Based on the foregoing recommendations, the cepo proposed two algorithms for the management of hypersensitivity reactions to platinum drugs and taxanes (Figures 1 and 2).

Figure 1.

Figure 1

Management algorithm for hypersensitivity reactions to platinum agents. aApply clinical judgment according to observed symptoms. Consider consultation with an allergist, a medical oncologist, or any specialist with desensitization experience; an increase in the infusion time; use or avoidance of premedication; and use of a desensitization protocol. bDesensitization must be conducted under adequate supervision and with the necessary equipment present. po = orally; iv = intravenously.

Figure 2.

Figure 2

Management algorithm for hypersensitivity reactions to paclitaxel and docetaxel. aUse protocol with oral administration when possible. bThis product or equivalent. cApply clinical judgment according to observed symptoms. Consider consultation with an allergist, a medical oncologist, or any specialist with desensitization experience; an increase in the infusion time; use or avoidance of premedication; and use of a desensitization protocol. dDesensitization must be conducted under adequate supervision and with the necessary equipment present. po = orally; iv = intravenously; bid = twice daily.

6. ACKNOWLEDGMENTS

The cepo is a group of specialists in oncology that reports to the Institut national d’excellence en santé et en services sociaux (inesss). The inesss provided financial support for the present manuscript, which is an adaptation of the original cepo clinical practice guideline, published in July 2013 and freely available in its French version at http://www.msss.gouv.qc.ca/sujets/prob_sante/cancer/download.php?f=ec531e187f7e1b161079228273b58a18. The Direction québécoise de cancérologie of the Ministère de la Santé et des Services sociaux du Québec provided financial support for the original guideline.

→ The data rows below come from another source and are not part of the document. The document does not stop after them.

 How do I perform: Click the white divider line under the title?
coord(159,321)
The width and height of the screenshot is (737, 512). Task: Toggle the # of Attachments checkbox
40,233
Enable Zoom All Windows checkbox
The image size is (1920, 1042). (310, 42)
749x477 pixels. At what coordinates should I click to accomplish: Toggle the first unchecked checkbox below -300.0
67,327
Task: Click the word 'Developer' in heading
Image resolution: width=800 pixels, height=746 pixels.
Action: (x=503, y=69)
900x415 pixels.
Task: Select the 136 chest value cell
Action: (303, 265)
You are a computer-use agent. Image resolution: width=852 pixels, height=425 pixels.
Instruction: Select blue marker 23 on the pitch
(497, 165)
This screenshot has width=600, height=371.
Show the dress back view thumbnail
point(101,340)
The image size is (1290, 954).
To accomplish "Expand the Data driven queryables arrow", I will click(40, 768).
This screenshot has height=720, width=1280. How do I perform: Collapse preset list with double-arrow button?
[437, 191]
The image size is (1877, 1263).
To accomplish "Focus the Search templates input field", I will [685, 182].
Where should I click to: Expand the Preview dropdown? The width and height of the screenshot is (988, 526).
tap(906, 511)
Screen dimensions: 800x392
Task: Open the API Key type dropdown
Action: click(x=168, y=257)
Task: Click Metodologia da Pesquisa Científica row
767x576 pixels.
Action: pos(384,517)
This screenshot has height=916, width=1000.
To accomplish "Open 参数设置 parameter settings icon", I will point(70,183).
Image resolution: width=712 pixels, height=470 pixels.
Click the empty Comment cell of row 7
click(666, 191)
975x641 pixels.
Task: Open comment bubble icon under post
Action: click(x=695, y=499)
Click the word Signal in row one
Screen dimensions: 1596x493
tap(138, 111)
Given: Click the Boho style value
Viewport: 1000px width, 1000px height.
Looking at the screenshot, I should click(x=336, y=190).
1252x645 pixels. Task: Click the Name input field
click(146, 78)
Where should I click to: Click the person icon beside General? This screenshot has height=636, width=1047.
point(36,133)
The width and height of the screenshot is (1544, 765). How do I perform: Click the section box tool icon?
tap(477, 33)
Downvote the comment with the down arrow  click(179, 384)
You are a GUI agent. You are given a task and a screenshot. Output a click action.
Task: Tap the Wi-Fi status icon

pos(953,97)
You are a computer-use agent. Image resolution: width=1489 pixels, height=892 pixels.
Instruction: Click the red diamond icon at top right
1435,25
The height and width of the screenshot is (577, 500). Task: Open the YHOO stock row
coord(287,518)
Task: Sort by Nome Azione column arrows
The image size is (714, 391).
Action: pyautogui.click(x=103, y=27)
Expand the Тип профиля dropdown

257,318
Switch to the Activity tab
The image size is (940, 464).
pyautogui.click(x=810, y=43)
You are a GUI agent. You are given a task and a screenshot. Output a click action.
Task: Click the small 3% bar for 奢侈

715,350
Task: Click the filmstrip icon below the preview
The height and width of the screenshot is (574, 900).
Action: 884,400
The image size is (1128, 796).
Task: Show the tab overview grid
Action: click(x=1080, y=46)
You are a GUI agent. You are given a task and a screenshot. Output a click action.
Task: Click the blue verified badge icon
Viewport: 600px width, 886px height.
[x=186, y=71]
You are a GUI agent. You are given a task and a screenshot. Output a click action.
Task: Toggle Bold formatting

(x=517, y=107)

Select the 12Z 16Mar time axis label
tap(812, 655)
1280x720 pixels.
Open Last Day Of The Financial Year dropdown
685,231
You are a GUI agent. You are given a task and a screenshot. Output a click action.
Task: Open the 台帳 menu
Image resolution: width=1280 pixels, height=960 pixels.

The cepo thanks Paul Bessett md, Hôpital Fleurimont (chus); Jean-Luc Dionne md, Hôpital Maisonneuve–Rosemont; Andrew David Moore md, Hôpital Charles–LeMoyne (CSSS Champlain–Charles–LeMoyne); Mireille Poirier bpharm msc bcop, Hôtel-Dieu de Québec (chu de Québec); and Fanny Silviu–Dan md, Montreal General Hospital (muhc) as external reviewers of the original clinical practice guideline.

7. CONFLICT OF INTEREST DISCLOSURES

The authors have no financial conflicts of interest to declare.